PODS® crystals are durable protein nanoparticles that encapsulate cargo protein such as growth factors. These nanoparticles retain their crystalline structure and integrity in conventional cell culture medium for several weeks while steadily releasing their cargo protein. Additionally, PODS crystals adhere readily on tissue culture plastic, enabling the creation of localized deposits. This allows for generating growth factor gradients on any standard tissue culture dish quickly and easily without the need for specialized equipment. PODS BMP-2, capable of stimulating extracellular matrix (ECM) production and calcium incorporation in ATDC5 cells, were positioned in high densities in confined areas on standard 12-well plates. ATDC5 cells were seeded homogeneously across each well and cultured for 9 days. Cells were fixed and subsequently stained to visualize either ECM production or calcium incorporation. Results showed that only cells in the immediate vicinity of the PODS® BMP-2 crystal deposits were stained positive, demonstrating the successful generation of a BMP-2 gradient.
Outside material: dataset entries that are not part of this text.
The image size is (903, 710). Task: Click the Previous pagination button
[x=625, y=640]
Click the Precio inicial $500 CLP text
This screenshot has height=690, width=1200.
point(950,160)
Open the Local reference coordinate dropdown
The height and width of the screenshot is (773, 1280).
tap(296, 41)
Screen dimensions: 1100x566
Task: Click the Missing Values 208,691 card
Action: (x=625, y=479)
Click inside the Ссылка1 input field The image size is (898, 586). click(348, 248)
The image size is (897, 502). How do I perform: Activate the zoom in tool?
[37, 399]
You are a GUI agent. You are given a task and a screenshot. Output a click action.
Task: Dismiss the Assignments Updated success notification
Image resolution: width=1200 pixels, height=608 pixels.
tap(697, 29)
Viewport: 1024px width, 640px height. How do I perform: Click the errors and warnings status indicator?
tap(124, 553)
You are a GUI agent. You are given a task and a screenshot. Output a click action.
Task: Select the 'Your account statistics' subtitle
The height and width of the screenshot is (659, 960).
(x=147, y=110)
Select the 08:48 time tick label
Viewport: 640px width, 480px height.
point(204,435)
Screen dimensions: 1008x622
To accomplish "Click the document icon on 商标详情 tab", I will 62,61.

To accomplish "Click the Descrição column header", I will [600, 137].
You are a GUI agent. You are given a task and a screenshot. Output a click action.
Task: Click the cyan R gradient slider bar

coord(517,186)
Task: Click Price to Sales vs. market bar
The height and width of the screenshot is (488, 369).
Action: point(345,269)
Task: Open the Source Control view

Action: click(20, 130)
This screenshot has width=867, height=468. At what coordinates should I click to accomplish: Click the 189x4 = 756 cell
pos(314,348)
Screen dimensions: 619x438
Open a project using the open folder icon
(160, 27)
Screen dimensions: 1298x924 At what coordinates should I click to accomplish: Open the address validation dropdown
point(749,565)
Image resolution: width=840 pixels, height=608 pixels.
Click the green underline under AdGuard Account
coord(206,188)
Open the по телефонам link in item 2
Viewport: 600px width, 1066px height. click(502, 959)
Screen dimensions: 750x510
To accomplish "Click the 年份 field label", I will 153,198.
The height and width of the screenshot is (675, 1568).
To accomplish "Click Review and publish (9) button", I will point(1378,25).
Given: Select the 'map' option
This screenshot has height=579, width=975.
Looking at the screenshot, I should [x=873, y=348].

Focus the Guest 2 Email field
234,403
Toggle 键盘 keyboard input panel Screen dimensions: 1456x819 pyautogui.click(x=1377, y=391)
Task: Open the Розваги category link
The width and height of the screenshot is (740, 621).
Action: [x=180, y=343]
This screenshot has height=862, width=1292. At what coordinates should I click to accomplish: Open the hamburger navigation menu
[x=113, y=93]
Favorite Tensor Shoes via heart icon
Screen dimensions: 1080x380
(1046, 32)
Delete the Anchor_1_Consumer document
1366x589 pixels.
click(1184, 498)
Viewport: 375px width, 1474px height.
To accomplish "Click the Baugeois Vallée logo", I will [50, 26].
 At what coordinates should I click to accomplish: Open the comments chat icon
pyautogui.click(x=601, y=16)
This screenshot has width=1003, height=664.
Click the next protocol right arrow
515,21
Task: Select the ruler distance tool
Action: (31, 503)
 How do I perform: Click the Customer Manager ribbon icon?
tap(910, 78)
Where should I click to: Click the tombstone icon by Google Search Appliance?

In contrast to standard soluble growth factor (GF), where 100% of the supplemented GF is available at the start and then diminishes rapidly, PODS nanoparticles initially encapsulate all GF proteins, from which active GF is released over time. If a certain amount of GF is required from the beginning of cell culture, pre-incubating PODS crystals with culture medium can modulate the release from PODS and so create a cache of immediately available GF. The effect of pre-incubating PODS crystals on release rates was demonstrated with TF-1 cells, which are dependent on the growth factor GM-CSF. PODS GM-CSF crystals at a range of concentrations were deposited in duplicate onto a 96-well plate. One replicate series was then pre-incubated at 37°C with serum-containing culture medium while the other replicate series was left dry. After 24 h, TF-1 cells were seeded onto both replicate series and incubated for a further 5 days. Final cell numbers demonstrated that pre-incubating PODS nanoparticles increased stimulation of proliferation by up to 100% and outcompeted standard soluble rhGM-CSF.
PODS® are solid nanoparticles and composed entirely of crystalline protein. With a median size of 2-3 µm, they sink to the bottom of a vessel in PBS or commonly used tissue culture medium. Furthermore, PODS crystals adhere readily to standard tissue culture plastic such as microplate surfaces and tissue culture flasks. Uniformly distributed monolayers of PODS proteins in microplates can easily be achieved using a centrifuge with plate rotor. Crystal densities of up to 1.4x106 PODS/cm2 will readily adhere to TC surfaces as a well-spaced out single layer. Culture medium changes can be performed by simply aspirating conditioned medium as usual without significant loss of PODS crystals. When attaching PODS proteins as a monolayer, they will release growth factor evenly across the well.